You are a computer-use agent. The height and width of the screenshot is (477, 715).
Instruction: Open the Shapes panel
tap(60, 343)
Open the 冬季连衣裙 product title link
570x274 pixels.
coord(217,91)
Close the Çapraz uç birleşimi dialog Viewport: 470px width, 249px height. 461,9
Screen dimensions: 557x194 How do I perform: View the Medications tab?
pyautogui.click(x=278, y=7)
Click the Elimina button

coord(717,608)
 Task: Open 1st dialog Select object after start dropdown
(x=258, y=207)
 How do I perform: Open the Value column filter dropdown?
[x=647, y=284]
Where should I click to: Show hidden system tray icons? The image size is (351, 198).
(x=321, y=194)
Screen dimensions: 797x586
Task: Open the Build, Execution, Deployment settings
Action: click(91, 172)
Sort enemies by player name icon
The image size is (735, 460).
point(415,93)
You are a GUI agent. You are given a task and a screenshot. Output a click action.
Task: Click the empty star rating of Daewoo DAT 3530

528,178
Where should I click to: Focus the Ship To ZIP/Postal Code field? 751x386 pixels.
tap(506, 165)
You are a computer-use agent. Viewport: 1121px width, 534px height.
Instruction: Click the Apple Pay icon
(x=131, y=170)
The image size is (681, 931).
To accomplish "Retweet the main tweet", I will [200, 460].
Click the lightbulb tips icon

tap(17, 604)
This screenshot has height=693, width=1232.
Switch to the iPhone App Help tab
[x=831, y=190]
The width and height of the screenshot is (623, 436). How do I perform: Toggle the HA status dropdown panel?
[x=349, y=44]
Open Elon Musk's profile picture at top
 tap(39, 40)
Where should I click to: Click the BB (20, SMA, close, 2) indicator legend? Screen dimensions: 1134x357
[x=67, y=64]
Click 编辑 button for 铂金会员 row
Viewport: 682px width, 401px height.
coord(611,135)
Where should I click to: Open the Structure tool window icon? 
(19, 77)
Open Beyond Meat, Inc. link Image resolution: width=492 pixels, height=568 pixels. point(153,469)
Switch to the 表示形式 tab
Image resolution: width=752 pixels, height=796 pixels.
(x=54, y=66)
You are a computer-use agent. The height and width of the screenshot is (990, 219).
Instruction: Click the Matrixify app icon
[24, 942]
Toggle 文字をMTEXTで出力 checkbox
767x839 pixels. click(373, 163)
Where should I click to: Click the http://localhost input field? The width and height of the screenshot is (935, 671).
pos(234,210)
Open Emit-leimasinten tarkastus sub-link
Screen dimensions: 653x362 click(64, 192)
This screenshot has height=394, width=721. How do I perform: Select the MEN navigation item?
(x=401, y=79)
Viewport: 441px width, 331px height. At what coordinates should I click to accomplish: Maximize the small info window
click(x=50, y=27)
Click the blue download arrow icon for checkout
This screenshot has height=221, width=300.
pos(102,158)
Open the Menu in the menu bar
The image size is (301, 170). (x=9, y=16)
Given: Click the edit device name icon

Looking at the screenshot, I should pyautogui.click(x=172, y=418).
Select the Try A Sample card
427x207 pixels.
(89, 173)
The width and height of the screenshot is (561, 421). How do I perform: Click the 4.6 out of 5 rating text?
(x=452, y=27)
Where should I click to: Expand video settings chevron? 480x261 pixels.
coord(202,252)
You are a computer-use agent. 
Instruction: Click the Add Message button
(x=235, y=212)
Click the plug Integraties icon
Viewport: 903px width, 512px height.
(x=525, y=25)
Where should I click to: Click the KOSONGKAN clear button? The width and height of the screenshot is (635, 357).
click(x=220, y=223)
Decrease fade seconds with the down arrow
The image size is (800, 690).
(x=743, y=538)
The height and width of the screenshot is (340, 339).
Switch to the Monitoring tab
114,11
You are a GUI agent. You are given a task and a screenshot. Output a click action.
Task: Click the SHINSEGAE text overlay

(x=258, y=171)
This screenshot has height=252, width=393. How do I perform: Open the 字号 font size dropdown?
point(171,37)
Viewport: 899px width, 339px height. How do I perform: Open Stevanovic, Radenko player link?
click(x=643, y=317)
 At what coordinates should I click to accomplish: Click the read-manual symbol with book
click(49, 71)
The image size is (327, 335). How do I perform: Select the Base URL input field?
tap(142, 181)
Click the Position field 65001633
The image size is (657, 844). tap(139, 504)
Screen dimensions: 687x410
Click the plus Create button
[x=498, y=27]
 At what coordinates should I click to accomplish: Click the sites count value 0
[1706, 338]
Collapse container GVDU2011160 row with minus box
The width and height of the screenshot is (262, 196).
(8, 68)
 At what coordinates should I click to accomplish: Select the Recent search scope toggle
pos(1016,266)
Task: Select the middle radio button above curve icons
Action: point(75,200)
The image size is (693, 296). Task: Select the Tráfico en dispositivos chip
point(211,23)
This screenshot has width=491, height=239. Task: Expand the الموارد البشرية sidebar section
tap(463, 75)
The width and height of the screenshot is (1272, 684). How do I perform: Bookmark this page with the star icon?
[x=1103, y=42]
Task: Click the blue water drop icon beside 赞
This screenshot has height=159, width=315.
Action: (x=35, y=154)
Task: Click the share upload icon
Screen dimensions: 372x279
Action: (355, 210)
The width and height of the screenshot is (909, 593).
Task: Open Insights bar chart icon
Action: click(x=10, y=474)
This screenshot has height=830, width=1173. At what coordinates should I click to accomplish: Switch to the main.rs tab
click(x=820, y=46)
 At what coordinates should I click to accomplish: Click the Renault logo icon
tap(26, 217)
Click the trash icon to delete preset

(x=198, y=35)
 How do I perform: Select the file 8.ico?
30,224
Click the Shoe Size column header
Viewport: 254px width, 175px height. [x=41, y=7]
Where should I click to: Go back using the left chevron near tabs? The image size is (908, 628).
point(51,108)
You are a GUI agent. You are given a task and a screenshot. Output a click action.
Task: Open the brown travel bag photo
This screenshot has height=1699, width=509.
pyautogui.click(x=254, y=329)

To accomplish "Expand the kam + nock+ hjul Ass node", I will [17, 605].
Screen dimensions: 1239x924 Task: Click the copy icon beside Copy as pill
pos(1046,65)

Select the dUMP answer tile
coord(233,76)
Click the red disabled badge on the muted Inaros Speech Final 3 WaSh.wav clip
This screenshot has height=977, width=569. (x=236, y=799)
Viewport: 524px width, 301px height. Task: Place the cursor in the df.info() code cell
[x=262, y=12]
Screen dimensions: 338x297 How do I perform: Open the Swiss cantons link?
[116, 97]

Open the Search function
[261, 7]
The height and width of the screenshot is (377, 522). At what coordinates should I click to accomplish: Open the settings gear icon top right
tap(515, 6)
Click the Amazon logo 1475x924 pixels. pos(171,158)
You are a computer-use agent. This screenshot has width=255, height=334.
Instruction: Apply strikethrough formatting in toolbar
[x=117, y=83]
.....
> **Action item**
Transcribe every line of the data, exactly as it stands.

> **Written solution**
You are a computer-use agent. The height and width of the screenshot is (477, 715).
Instruction: Open the Shapes panel
tap(60, 343)
Open the 冬季连衣裙 product title link
570x274 pixels.
coord(217,91)
Close the Çapraz uç birleşimi dialog Viewport: 470px width, 249px height. 461,9
Screen dimensions: 557x194 How do I perform: View the Medications tab?
pyautogui.click(x=278, y=7)
Click the Elimina button

coord(717,608)
 Task: Open 1st dialog Select object after start dropdown
(x=258, y=207)
 How do I perform: Open the Value column filter dropdown?
[x=647, y=284]
Where should I click to: Show hidden system tray icons? The image size is (351, 198).
(x=321, y=194)
Screen dimensions: 797x586
Task: Open the Build, Execution, Deployment settings
Action: click(91, 172)
Sort enemies by player name icon
The image size is (735, 460).
point(415,93)
You are a GUI agent. You are given a task and a screenshot. Output a click action.
Task: Click the empty star rating of Daewoo DAT 3530

528,178
Where should I click to: Focus the Ship To ZIP/Postal Code field? 751x386 pixels.
tap(506, 165)
You are a computer-use agent. Viewport: 1121px width, 534px height.
Instruction: Click the Apple Pay icon
(x=131, y=170)
The image size is (681, 931).
To accomplish "Retweet the main tweet", I will [200, 460].
Click the lightbulb tips icon

tap(17, 604)
This screenshot has height=693, width=1232.
Switch to the iPhone App Help tab
[x=831, y=190]
The width and height of the screenshot is (623, 436). How do I perform: Toggle the HA status dropdown panel?
[x=349, y=44]
Open Elon Musk's profile picture at top
 tap(39, 40)
Where should I click to: Click the BB (20, SMA, close, 2) indicator legend? Screen dimensions: 1134x357
[x=67, y=64]
Click 编辑 button for 铂金会员 row
Viewport: 682px width, 401px height.
coord(611,135)
Where should I click to: Open the Structure tool window icon? 
(19, 77)
Open Beyond Meat, Inc. link Image resolution: width=492 pixels, height=568 pixels. point(153,469)
Switch to the 表示形式 tab
Image resolution: width=752 pixels, height=796 pixels.
(x=54, y=66)
You are a computer-use agent. The height and width of the screenshot is (990, 219).
Instruction: Click the Matrixify app icon
[24, 942]
Toggle 文字をMTEXTで出力 checkbox
767x839 pixels. click(373, 163)
Where should I click to: Click the http://localhost input field? The width and height of the screenshot is (935, 671).
pos(234,210)
Open Emit-leimasinten tarkastus sub-link
Screen dimensions: 653x362 click(64, 192)
This screenshot has height=394, width=721. How do I perform: Select the MEN navigation item?
(x=401, y=79)
Viewport: 441px width, 331px height. At what coordinates should I click to accomplish: Maximize the small info window
click(x=50, y=27)
Click the blue download arrow icon for checkout
This screenshot has height=221, width=300.
pos(102,158)
Open the Menu in the menu bar
The image size is (301, 170). (x=9, y=16)
Given: Click the edit device name icon

Looking at the screenshot, I should pyautogui.click(x=172, y=418).
Select the Try A Sample card
427x207 pixels.
(89, 173)
The width and height of the screenshot is (561, 421). How do I perform: Click the 4.6 out of 5 rating text?
(x=452, y=27)
Where should I click to: Expand video settings chevron? 480x261 pixels.
coord(202,252)
You are a computer-use agent. 
Instruction: Click the Add Message button
(x=235, y=212)
Click the plug Integraties icon
Viewport: 903px width, 512px height.
(x=525, y=25)
Where should I click to: Click the KOSONGKAN clear button? The width and height of the screenshot is (635, 357).
click(x=220, y=223)
Decrease fade seconds with the down arrow
The image size is (800, 690).
(x=743, y=538)
The height and width of the screenshot is (340, 339).
Switch to the Monitoring tab
114,11
You are a GUI agent. You are given a task and a screenshot. Output a click action.
Task: Click the SHINSEGAE text overlay

(x=258, y=171)
This screenshot has height=252, width=393. How do I perform: Open the 字号 font size dropdown?
point(171,37)
Viewport: 899px width, 339px height. How do I perform: Open Stevanovic, Radenko player link?
click(x=643, y=317)
 At what coordinates should I click to accomplish: Click the read-manual symbol with book
click(49, 71)
The image size is (327, 335). How do I perform: Select the Base URL input field?
tap(142, 181)
Click the Position field 65001633
The image size is (657, 844). tap(139, 504)
Screen dimensions: 687x410
Click the plus Create button
[x=498, y=27]
 At what coordinates should I click to accomplish: Click the sites count value 0
[1706, 338]
Collapse container GVDU2011160 row with minus box
The width and height of the screenshot is (262, 196).
(8, 68)
 At what coordinates should I click to accomplish: Select the Recent search scope toggle
pos(1016,266)
Task: Select the middle radio button above curve icons
Action: point(75,200)
The image size is (693, 296). Task: Select the Tráfico en dispositivos chip
point(211,23)
This screenshot has width=491, height=239. Task: Expand the الموارد البشرية sidebar section
tap(463, 75)
The width and height of the screenshot is (1272, 684). How do I perform: Bookmark this page with the star icon?
[x=1103, y=42]
Task: Click the blue water drop icon beside 赞
This screenshot has height=159, width=315.
Action: (x=35, y=154)
Task: Click the share upload icon
Screen dimensions: 372x279
Action: (355, 210)
The width and height of the screenshot is (909, 593).
Task: Open Insights bar chart icon
Action: click(x=10, y=474)
This screenshot has height=830, width=1173. At what coordinates should I click to accomplish: Switch to the main.rs tab
click(x=820, y=46)
 At what coordinates should I click to accomplish: Click the Renault logo icon
tap(26, 217)
Click the trash icon to delete preset

(x=198, y=35)
 How do I perform: Select the file 8.ico?
30,224
Click the Shoe Size column header
Viewport: 254px width, 175px height. [x=41, y=7]
Where should I click to: Go back using the left chevron near tabs? The image size is (908, 628).
point(51,108)
You are a GUI agent. You are given a task and a screenshot. Output a click action.
Task: Open the brown travel bag photo
This screenshot has height=1699, width=509.
pyautogui.click(x=254, y=329)

To accomplish "Expand the kam + nock+ hjul Ass node", I will [17, 605].
Screen dimensions: 1239x924 Task: Click the copy icon beside Copy as pill
pos(1046,65)

Select the dUMP answer tile
coord(233,76)
Click the red disabled badge on the muted Inaros Speech Final 3 WaSh.wav clip
This screenshot has height=977, width=569. (x=236, y=799)
Viewport: 524px width, 301px height. Task: Place the cursor in the df.info() code cell
[x=262, y=12]
Screen dimensions: 338x297 How do I perform: Open the Swiss cantons link?
[116, 97]

Open the Search function
[261, 7]
The height and width of the screenshot is (377, 522). At what coordinates should I click to accomplish: Open the settings gear icon top right
tap(515, 6)
Click the Amazon logo 1475x924 pixels. pos(171,158)
You are a computer-use agent. This screenshot has width=255, height=334.
Instruction: Apply strikethrough formatting in toolbar
[x=117, y=83]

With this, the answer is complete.